=== Begin Enclosure ===
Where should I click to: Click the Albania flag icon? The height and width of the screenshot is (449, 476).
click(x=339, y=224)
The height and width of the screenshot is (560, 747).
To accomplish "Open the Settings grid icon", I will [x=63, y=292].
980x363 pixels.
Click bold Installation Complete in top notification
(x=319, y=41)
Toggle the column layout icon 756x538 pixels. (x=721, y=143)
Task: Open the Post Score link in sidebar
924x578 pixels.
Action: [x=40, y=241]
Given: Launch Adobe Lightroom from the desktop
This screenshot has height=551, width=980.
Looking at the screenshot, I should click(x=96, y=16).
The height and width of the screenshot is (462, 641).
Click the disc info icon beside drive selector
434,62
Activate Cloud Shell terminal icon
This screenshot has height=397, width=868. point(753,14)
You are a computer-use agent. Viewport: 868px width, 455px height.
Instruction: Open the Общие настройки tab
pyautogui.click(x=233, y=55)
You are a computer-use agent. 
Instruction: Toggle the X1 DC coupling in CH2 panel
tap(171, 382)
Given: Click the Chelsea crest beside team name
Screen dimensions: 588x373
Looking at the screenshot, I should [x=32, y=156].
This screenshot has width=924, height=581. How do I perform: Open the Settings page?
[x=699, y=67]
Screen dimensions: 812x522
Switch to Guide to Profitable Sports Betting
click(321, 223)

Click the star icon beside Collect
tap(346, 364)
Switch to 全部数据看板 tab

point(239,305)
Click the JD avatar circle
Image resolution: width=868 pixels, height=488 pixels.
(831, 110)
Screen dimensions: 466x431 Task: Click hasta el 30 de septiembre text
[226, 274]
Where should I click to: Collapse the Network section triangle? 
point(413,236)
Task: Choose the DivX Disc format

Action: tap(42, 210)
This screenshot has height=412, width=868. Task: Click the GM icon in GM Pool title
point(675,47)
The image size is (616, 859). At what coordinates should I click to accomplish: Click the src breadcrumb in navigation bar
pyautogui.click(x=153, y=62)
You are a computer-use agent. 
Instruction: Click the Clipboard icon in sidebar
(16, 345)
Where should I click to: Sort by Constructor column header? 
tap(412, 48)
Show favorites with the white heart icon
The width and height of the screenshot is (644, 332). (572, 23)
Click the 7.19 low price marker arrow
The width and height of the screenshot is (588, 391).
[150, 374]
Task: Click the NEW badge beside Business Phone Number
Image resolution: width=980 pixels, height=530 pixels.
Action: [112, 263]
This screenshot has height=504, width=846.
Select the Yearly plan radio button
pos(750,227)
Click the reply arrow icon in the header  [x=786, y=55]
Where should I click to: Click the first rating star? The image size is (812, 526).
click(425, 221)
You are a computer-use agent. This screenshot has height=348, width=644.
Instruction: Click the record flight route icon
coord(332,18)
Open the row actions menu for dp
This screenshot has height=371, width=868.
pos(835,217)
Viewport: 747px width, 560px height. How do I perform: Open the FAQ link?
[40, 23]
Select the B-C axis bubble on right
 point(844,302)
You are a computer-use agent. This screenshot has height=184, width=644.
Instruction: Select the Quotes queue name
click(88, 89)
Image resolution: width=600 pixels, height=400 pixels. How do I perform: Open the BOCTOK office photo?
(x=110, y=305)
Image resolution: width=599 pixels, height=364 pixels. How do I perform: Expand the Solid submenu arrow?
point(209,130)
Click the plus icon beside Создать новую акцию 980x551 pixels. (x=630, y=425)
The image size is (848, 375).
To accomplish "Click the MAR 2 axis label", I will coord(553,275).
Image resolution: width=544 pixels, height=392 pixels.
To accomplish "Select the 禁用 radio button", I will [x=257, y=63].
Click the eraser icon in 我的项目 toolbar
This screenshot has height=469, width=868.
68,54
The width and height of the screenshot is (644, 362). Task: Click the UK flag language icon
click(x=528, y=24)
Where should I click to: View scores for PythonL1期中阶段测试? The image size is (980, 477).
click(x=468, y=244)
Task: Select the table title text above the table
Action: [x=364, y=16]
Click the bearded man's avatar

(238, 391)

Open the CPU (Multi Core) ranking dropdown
=== End Enclosure ===
#### PROBLEM DESCRIPTION:
Identify the lines above that contain the word "computer", then copy them.

#### ANSWER:
You are a computer-use agent. Viewport: 868px width, 455px height.
You are a computer-use agent. 
You are a computer-use agent. 
You are a computer-use agent. This screenshot has height=348, width=644.
You are a computer-use agent. This screenshot has height=184, width=644.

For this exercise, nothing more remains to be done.